* _Material provided_
= = = = = = =

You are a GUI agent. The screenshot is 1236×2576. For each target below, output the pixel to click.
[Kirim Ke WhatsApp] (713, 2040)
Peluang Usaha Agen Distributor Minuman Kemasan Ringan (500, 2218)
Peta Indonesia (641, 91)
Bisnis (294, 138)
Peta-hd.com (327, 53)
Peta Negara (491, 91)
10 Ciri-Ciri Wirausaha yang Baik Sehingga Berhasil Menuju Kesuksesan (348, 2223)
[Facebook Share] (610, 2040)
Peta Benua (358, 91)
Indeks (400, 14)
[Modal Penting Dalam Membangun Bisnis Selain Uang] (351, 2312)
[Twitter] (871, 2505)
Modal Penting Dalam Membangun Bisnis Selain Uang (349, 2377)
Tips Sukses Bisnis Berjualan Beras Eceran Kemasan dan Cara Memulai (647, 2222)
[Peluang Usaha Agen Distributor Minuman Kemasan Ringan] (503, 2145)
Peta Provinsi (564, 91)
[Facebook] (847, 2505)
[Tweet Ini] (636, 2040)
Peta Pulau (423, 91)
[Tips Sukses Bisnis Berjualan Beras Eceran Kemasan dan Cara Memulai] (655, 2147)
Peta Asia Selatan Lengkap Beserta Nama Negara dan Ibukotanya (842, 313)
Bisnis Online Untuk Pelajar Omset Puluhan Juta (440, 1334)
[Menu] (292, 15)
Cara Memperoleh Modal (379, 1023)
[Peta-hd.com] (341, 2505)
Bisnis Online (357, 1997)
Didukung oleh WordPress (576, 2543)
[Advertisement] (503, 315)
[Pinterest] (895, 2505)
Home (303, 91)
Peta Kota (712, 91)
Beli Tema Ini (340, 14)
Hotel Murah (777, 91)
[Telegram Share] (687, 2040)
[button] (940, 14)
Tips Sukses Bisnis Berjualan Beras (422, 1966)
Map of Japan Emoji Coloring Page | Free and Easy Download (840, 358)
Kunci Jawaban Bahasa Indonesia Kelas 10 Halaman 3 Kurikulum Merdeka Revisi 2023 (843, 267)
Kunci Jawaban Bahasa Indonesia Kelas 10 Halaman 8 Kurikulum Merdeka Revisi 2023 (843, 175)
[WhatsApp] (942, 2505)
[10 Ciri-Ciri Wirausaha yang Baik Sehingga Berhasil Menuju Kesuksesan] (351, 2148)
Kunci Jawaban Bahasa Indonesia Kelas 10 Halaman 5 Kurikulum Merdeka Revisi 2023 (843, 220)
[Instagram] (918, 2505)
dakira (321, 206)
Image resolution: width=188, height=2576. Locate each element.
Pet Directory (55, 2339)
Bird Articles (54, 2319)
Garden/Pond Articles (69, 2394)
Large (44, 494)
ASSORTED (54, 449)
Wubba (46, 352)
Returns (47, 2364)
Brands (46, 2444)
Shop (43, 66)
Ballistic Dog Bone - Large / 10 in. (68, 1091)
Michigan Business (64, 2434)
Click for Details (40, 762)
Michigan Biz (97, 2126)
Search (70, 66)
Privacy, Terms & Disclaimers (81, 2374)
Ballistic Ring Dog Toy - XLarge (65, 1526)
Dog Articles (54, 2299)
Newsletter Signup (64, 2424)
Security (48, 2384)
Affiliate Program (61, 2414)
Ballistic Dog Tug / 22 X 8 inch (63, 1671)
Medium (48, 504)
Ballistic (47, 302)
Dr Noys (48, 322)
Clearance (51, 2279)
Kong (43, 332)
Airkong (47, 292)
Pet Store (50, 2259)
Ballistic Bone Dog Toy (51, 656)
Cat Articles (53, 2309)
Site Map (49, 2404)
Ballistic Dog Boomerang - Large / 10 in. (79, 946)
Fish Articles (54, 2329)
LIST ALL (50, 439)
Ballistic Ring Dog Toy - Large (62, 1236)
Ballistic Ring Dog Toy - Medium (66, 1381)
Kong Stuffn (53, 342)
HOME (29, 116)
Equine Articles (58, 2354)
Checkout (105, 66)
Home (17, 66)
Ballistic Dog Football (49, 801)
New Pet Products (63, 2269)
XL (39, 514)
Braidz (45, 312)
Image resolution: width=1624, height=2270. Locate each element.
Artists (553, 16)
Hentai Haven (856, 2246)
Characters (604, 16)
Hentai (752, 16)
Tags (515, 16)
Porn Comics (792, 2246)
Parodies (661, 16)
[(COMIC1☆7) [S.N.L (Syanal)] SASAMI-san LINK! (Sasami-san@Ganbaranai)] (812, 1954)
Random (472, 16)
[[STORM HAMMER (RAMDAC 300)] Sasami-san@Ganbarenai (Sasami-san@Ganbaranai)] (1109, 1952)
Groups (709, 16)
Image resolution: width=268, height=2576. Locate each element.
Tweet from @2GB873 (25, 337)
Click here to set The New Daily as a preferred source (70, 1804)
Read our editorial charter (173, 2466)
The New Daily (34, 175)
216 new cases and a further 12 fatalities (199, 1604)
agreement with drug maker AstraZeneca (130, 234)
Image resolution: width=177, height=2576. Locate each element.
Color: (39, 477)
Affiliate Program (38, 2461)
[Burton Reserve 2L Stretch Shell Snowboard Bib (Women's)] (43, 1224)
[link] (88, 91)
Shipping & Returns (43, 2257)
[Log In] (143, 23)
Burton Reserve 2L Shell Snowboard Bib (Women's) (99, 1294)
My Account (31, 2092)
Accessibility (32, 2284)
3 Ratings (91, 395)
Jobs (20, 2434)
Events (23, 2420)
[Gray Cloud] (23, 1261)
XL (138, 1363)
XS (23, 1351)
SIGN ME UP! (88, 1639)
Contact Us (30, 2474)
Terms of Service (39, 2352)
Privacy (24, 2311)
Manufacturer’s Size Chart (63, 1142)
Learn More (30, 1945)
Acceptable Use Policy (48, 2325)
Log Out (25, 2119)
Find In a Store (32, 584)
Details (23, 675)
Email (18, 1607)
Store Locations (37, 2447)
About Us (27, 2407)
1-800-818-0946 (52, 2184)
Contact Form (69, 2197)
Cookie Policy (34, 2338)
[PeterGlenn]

= = = = = = =

* _What you should do_
Since only part of the listing is wanted, copy exactly the lines from the one holding "[10 Ciri-Ciri Wirausaha" to the one holding "Image resolution: width=188, height=2576.", both included.

* _Expected output_
[10 Ciri-Ciri Wirausaha yang Baik Sehingga Berhasil Menuju Kesuksesan] (351, 2148)
Kunci Jawaban Bahasa Indonesia Kelas 10 Halaman 5 Kurikulum Merdeka Revisi 2023 (843, 220)
[Instagram] (918, 2505)
dakira (321, 206)
Image resolution: width=188, height=2576. Locate each element.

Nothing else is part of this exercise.